For many students going off to university for the first time means enjoying independence, but they also want to introduce their families to the place they spend much of their waking hours.
As a result, the University of Toronto organised the first ‘Bring Your Family to School’ day on November the 6th. Staff from student life, alumni affairs and the family care office planned the day’s events.
Deanne Fisher, director of student life, said it’s an opportunity for students and their families and student parents to gain new insight into the student’s environment.
“It’s not about parents letting go of the students, it’s about them understanding more about what their son or daughter is experiencing,” she said. “We want families to be part of our student support network. We know from some of our surveys that the students’ primary source of advice is their families, so if we have informed families they can give better advice.”
For Anjana Jacob, a first-year International Relations student who immigrated from Pakistan with her family just two years ago, bringing her family to campus was a way to get them involved in her first Canadian academic experience.
“It’s an open opportunity. I’m the first to go to university from my family, I wanted my parents to see the university,” said Jacob.
“It’s a great thing to have this and we can see where our children go to study and a chance to meet people including some faculty,” said Anjana’s mother, Affia Jacob.
Fisher said the event was a culmination of initiatives begun by the president’s office in order to build relationships with families and parents.
“Increasingly over the past year the president had asked us to begin to look at ways to develop relationships with parents and family members of our undergraduate students,” she said. “The president sends a letter home to families of our students, we have an e-newsletter that gets sent home to families of students, we have a website specifically for parents and family members and now this is the evolution of our relationship development to actually have a university-wide event for our family members to get a taste of the university.”
##########
*Exercise instructions:*
In the piece on the University of Toronto family day, which staff groups planned the day's events?

*Extracted entries:*
##########
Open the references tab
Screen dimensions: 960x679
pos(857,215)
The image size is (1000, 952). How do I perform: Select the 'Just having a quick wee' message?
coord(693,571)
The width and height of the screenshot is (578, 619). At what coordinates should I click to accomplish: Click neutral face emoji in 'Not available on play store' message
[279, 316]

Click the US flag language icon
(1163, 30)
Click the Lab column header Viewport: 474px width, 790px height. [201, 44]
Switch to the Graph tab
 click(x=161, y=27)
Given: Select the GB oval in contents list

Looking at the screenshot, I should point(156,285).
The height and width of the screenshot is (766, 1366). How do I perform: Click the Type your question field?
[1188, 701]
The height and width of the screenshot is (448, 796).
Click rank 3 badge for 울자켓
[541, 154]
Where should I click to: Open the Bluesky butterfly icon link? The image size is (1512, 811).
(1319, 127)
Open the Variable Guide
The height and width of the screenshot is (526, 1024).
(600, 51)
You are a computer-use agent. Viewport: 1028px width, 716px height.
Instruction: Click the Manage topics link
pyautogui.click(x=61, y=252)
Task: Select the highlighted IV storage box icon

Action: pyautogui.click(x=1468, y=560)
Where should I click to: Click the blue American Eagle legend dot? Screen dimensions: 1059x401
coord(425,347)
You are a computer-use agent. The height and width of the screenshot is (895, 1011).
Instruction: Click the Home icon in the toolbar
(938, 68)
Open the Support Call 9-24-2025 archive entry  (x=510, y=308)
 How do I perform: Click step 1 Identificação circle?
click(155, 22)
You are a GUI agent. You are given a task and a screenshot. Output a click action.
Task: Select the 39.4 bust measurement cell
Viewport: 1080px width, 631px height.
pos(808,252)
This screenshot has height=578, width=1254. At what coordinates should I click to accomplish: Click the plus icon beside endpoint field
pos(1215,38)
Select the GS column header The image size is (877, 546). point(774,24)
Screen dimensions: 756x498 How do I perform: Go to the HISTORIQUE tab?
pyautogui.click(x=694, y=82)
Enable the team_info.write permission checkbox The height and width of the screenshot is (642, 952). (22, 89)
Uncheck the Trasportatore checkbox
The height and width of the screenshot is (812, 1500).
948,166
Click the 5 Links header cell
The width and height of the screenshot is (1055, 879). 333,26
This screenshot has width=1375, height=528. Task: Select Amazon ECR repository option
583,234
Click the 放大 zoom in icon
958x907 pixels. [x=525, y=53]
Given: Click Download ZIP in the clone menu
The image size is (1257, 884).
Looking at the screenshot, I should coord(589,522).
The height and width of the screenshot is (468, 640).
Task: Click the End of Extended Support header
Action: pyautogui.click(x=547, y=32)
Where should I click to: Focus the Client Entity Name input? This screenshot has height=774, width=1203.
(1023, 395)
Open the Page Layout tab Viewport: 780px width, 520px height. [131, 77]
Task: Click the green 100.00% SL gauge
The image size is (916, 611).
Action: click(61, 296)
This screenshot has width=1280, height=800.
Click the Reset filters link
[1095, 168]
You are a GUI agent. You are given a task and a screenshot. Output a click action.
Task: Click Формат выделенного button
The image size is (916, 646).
##########
*Written answer:*
Staff from student life, alumni affairs and the family care office.